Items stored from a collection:
== == ==
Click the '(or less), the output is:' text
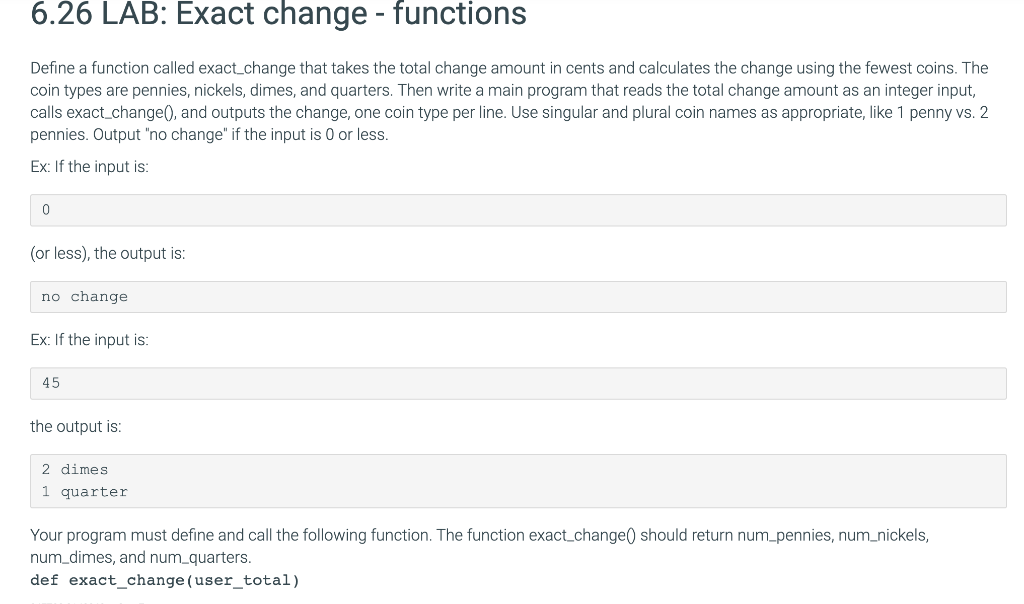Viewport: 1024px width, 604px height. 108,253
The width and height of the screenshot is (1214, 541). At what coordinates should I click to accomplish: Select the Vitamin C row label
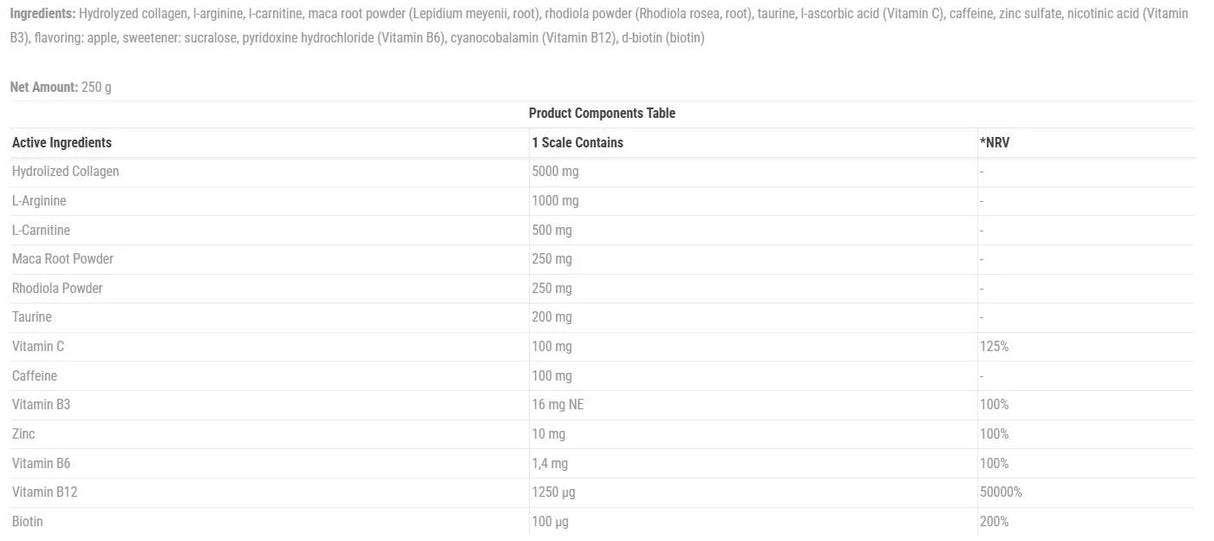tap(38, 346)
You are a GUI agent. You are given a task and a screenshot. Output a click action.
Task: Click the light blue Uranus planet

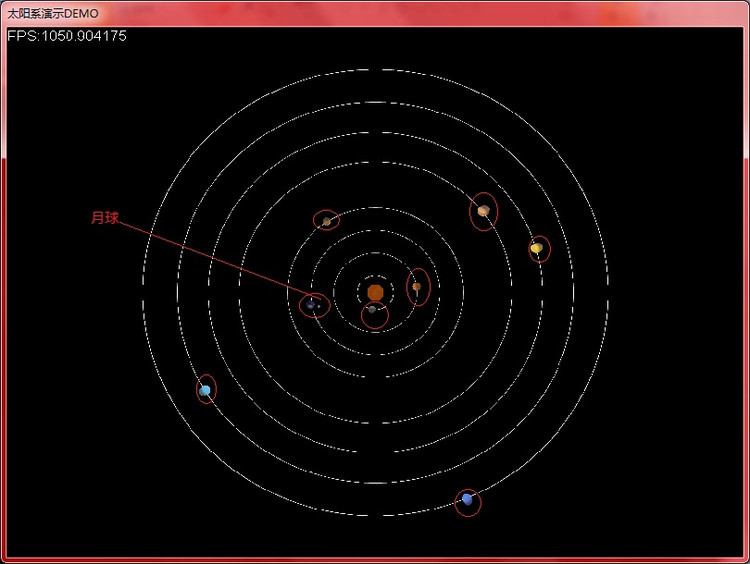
== == ==
■ **Requirements**: Render every line above as a Markdown table with the columns Row and Line. Skip the blank lines and leave out the pictures.

■ **Correct output**:
| Row | Line |
|---|---|
| 1 | Click the '(or less), the output is:' text |
| 2 | Viewport: 1024px width, 604px height. 108,253 |
| 3 | The width and height of the screenshot is (1214, 541). At what coordinates should I click to accomplish: Select the Vitamin C row label |
| 4 | tap(38, 346) |
| 5 | You are a GUI agent. You are given a task and a screenshot. Output a click action. |
| 6 | Task: Click the light blue Uranus planet |